• [Requirement]: Take the records below and set them down exactly, so that every line matches the original.

Data records
□ □ □ □
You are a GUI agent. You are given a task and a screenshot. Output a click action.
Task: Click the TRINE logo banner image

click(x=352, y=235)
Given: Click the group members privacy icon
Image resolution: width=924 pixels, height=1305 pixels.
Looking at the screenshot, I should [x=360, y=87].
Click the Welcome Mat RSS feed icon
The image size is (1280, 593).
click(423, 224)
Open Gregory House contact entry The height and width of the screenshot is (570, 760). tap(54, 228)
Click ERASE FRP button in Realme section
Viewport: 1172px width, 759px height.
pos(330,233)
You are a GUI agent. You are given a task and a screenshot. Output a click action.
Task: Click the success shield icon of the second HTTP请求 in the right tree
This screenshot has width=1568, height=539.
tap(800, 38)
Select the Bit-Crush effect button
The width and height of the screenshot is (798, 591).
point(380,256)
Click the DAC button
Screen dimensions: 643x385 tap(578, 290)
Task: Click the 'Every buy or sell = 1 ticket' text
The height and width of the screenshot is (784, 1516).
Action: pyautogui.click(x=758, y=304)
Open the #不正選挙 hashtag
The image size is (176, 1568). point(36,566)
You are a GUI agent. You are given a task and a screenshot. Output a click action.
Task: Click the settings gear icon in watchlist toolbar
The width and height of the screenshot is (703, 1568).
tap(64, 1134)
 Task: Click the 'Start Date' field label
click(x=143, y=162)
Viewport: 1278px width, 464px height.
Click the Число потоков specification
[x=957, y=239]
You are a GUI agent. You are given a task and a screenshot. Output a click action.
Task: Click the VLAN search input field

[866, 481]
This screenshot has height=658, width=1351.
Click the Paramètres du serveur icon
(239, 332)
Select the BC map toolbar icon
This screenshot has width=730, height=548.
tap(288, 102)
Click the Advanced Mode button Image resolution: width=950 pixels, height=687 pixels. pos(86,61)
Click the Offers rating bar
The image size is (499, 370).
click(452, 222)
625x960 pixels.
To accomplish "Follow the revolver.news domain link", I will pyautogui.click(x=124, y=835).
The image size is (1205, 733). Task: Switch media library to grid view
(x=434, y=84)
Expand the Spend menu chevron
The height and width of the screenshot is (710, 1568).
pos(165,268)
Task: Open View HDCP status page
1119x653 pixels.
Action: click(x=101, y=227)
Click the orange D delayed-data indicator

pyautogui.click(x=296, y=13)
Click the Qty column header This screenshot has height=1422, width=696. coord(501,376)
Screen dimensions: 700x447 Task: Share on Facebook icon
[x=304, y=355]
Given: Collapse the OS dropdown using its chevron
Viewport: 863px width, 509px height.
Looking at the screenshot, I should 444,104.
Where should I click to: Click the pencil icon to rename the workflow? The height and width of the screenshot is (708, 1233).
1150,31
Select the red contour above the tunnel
□ □ □ □
• [Answer box]:
You are a GUI agent. You are given a task and a screenshot. Output a click action.
Task: Click the TRINE logo banner image

click(x=352, y=235)
Given: Click the group members privacy icon
Image resolution: width=924 pixels, height=1305 pixels.
Looking at the screenshot, I should [x=360, y=87].
Click the Welcome Mat RSS feed icon
The image size is (1280, 593).
click(423, 224)
Open Gregory House contact entry The height and width of the screenshot is (570, 760). tap(54, 228)
Click ERASE FRP button in Realme section
Viewport: 1172px width, 759px height.
pos(330,233)
You are a GUI agent. You are given a task and a screenshot. Output a click action.
Task: Click the success shield icon of the second HTTP请求 in the right tree
This screenshot has width=1568, height=539.
tap(800, 38)
Select the Bit-Crush effect button
The width and height of the screenshot is (798, 591).
point(380,256)
Click the DAC button
Screen dimensions: 643x385 tap(578, 290)
Task: Click the 'Every buy or sell = 1 ticket' text
The height and width of the screenshot is (784, 1516).
Action: pyautogui.click(x=758, y=304)
Open the #不正選挙 hashtag
The image size is (176, 1568). point(36,566)
You are a GUI agent. You are given a task and a screenshot. Output a click action.
Task: Click the settings gear icon in watchlist toolbar
The width and height of the screenshot is (703, 1568).
tap(64, 1134)
 Task: Click the 'Start Date' field label
click(x=143, y=162)
Viewport: 1278px width, 464px height.
Click the Число потоков specification
[x=957, y=239]
You are a GUI agent. You are given a task and a screenshot. Output a click action.
Task: Click the VLAN search input field

[866, 481]
This screenshot has height=658, width=1351.
Click the Paramètres du serveur icon
(239, 332)
Select the BC map toolbar icon
This screenshot has width=730, height=548.
tap(288, 102)
Click the Advanced Mode button Image resolution: width=950 pixels, height=687 pixels. pos(86,61)
Click the Offers rating bar
The image size is (499, 370).
click(452, 222)
625x960 pixels.
To accomplish "Follow the revolver.news domain link", I will pyautogui.click(x=124, y=835).
The image size is (1205, 733). Task: Switch media library to grid view
(x=434, y=84)
Expand the Spend menu chevron
The height and width of the screenshot is (710, 1568).
pos(165,268)
Task: Open View HDCP status page
1119x653 pixels.
Action: click(x=101, y=227)
Click the orange D delayed-data indicator

pyautogui.click(x=296, y=13)
Click the Qty column header This screenshot has height=1422, width=696. coord(501,376)
Screen dimensions: 700x447 Task: Share on Facebook icon
[x=304, y=355]
Given: Collapse the OS dropdown using its chevron
Viewport: 863px width, 509px height.
Looking at the screenshot, I should 444,104.
Where should I click to: Click the pencil icon to rename the workflow? The height and width of the screenshot is (708, 1233).
1150,31
Select the red contour above the tunnel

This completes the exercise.